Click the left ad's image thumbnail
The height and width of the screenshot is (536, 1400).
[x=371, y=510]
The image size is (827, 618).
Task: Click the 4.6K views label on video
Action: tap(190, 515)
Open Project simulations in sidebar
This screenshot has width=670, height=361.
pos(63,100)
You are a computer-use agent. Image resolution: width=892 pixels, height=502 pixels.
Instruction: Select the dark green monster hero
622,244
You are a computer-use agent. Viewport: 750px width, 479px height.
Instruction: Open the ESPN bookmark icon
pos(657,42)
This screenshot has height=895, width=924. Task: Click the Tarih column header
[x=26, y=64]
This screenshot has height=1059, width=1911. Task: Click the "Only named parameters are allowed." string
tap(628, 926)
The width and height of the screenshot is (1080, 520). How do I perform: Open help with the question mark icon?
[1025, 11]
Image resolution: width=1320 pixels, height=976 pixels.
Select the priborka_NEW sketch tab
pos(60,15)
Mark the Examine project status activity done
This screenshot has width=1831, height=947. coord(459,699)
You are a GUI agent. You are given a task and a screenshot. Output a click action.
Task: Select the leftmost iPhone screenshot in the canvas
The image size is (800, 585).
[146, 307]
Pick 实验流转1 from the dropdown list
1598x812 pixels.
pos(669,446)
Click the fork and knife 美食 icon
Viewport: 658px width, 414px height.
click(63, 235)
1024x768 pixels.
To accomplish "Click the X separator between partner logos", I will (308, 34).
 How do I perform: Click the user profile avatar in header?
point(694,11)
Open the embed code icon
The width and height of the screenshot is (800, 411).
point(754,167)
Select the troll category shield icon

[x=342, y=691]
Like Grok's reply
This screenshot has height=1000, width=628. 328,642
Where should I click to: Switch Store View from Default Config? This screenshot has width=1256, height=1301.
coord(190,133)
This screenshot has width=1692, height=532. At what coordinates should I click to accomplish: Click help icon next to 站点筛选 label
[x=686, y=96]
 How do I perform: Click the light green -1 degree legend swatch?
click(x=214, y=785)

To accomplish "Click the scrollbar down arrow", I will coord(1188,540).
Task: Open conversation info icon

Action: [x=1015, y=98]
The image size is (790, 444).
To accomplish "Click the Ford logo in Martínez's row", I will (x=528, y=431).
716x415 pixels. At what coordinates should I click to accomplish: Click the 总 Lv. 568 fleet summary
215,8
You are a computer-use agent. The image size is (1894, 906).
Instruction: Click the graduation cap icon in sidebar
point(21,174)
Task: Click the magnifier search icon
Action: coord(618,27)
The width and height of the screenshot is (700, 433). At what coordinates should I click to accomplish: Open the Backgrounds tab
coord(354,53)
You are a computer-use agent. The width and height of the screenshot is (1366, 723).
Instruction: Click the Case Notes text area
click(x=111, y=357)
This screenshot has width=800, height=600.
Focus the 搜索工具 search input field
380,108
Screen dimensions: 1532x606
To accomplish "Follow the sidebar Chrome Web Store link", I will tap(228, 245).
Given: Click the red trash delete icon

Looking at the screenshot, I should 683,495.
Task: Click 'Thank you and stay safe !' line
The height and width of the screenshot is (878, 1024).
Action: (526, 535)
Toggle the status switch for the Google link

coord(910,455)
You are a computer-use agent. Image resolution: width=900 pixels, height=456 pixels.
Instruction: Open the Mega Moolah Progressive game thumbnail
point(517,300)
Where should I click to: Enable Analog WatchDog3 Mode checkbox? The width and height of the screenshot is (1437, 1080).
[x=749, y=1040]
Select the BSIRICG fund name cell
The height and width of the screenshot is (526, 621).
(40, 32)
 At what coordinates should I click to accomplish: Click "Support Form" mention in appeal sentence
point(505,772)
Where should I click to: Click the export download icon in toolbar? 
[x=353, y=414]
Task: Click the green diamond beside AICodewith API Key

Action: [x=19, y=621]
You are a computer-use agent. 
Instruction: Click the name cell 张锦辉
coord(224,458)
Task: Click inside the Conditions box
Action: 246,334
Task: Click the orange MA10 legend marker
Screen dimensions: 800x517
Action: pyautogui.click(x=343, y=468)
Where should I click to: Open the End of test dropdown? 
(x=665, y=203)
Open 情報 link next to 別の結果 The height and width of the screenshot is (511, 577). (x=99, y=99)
+ + + + +
What to do:
Look through the entries above for the word "will". Say how many lines contain it, using only a number.

Task result:
4